Policy variables, which include institutional capacity (legal certainty, policy consistency and predictability, government services and local regulations) and socio-political factors, carry more weight than physical infrastructure, labor supply, worker productivity and the structure and potential of the local economy, as factors considered by investors in choosing the location for their businesses.
That is one of the main findings of a comprehensive survey of more than 5,000 businesspeople in 214 regencies and towns across 29 provinces conducted by the Regional Autonomy Watch (PPOD) last year as a means to determining attractiveness of regions to investors.
The survey, funded and inspired by the Asia Foundation and United States Agency for International Development, confirmed the conclusions of similar business-perception studies conducted by foreign chambers of commerce and several business consulting agencies in Indonesia.
The survey, the fourth annual by the PPOD, could eventually be developed into a rating of investment risks in the regencies and municipalities to pressure local administrations to improve the general business climate in their areas.
Such a rating is quite important for local administrations intending to raise funds by floating municipal bonds. In fact, after the implementation of local autonomy in 2001, it is no longer sufficient for investors, notably foreign ones, to assess the country (Indonesia) risks, but also province and regency risks when deciding on a site for their businesses.

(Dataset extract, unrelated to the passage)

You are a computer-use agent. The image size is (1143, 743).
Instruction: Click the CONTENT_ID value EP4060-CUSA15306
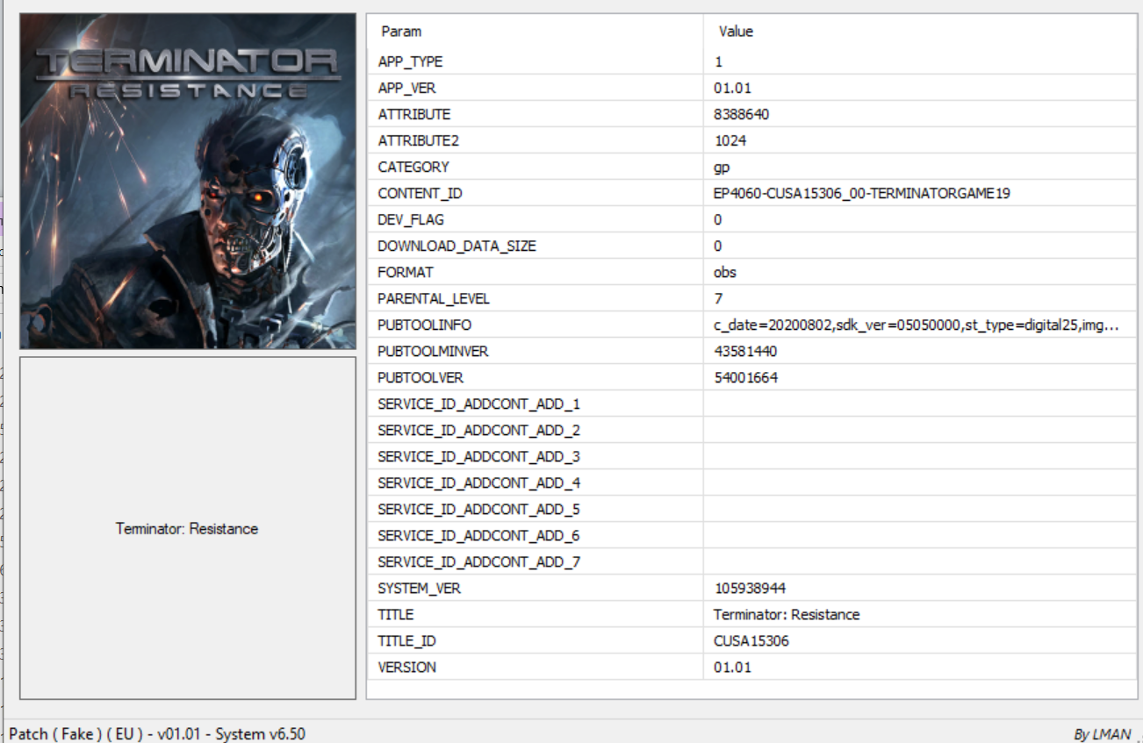click(x=861, y=194)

Indeed, strong law enforcement to minimize government policy- related costs and risks like those regarding regulations on taxation, customs and autonomy have always been high on the list of grievances that both domestic and foreign investors have had about the investment climate in the country.

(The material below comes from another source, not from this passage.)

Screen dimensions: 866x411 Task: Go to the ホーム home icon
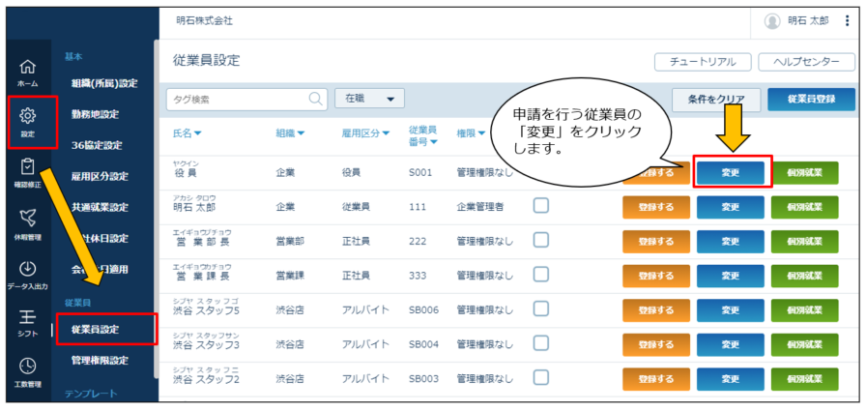tap(28, 68)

The survey, for example, rated Indramayu regency in West Java the best in terms of institutional capacity, because the local administration has expedited investment/business licensing under a one-stop service center at the sub-district level.

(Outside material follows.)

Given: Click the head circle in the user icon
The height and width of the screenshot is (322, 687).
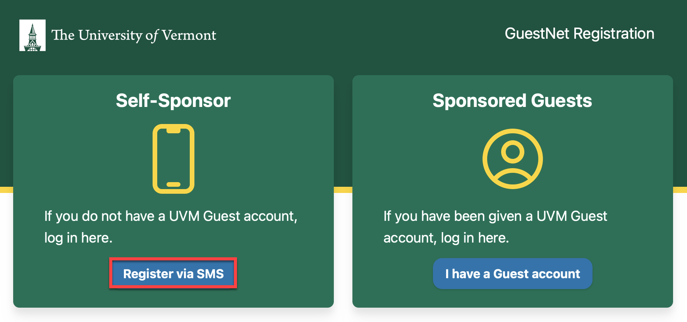Looking at the screenshot, I should tap(513, 152).
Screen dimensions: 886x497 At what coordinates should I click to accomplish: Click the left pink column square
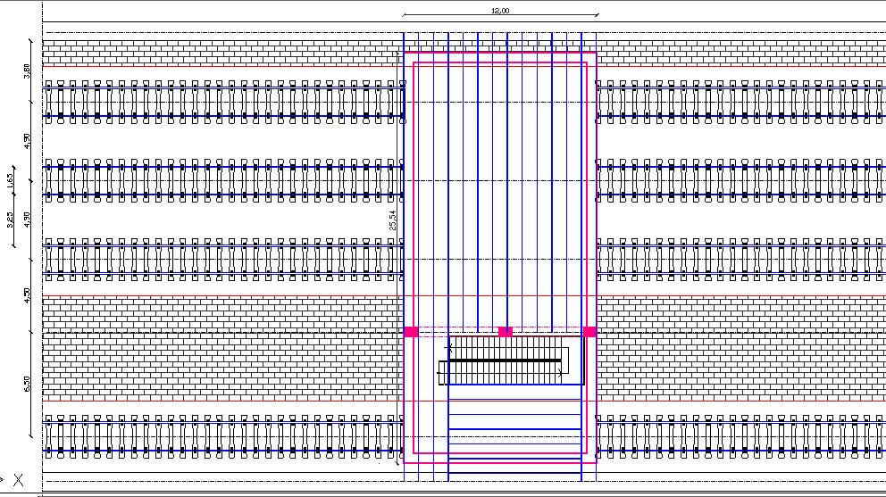click(x=411, y=332)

The central government has tried to establish a one-stop service center for investment licensing, since the 1980s, at the Investment Coordinating Board, but it has failed -- apparently due to bureaucratic jealousy.
Interministerial coordination has long been the weakest point of the government, not only because bureaucrats from different agencies refuse to give up control. Within the perspective of the public administration, which has been perceived to be one of the most corrupt in the world, licensing authority means "lots of cash" for officials.
Businesspeople have praised the pro-business attitude of the Indramayu administration and its consistent policy of encouraging the public's participation in the formulation of local regulations (bylaws).
Pro-business policies should indeed top the economic programs of local administration because it is investors (businesspeople) who create jobs, which in turn generate purchasing power to spur consumer demand for various goods and services.
Vice President Jusuf Kalla, who is an experienced businessman in his own right, commented on the survey's conclusions. He said that local administrations should be long-term oriented in their economic policies must quit such short-term endeavors, like manufactured taxes and fees for businesspeople, to raise as much cash as possible.
Many businesspeople have complained about absurd and disturbing regulations issued by local administrations in an overly zealous bid to raise as much local revenues as possible without realizing that this rent-seeking attitude will sooner or later kill the goose that lays the golden eggs. The central government has revoked many regional bylaws, which contravened national laws but narrow-minded administrations in several regencies or municipalities still prefer to squeeze businesspeople to fulfill their fiscal needs and wants.
The business survey also reiterated the need for the central government to further expedite investment licensing by decentralizing the licensing authority from the Investment Coordinating Board in Jakarta to provincial and regency administrations.
The central government only needs to set national standards such as those on environmental requirements and national directives on the business areas closed to private investors, whether domestic or foreign.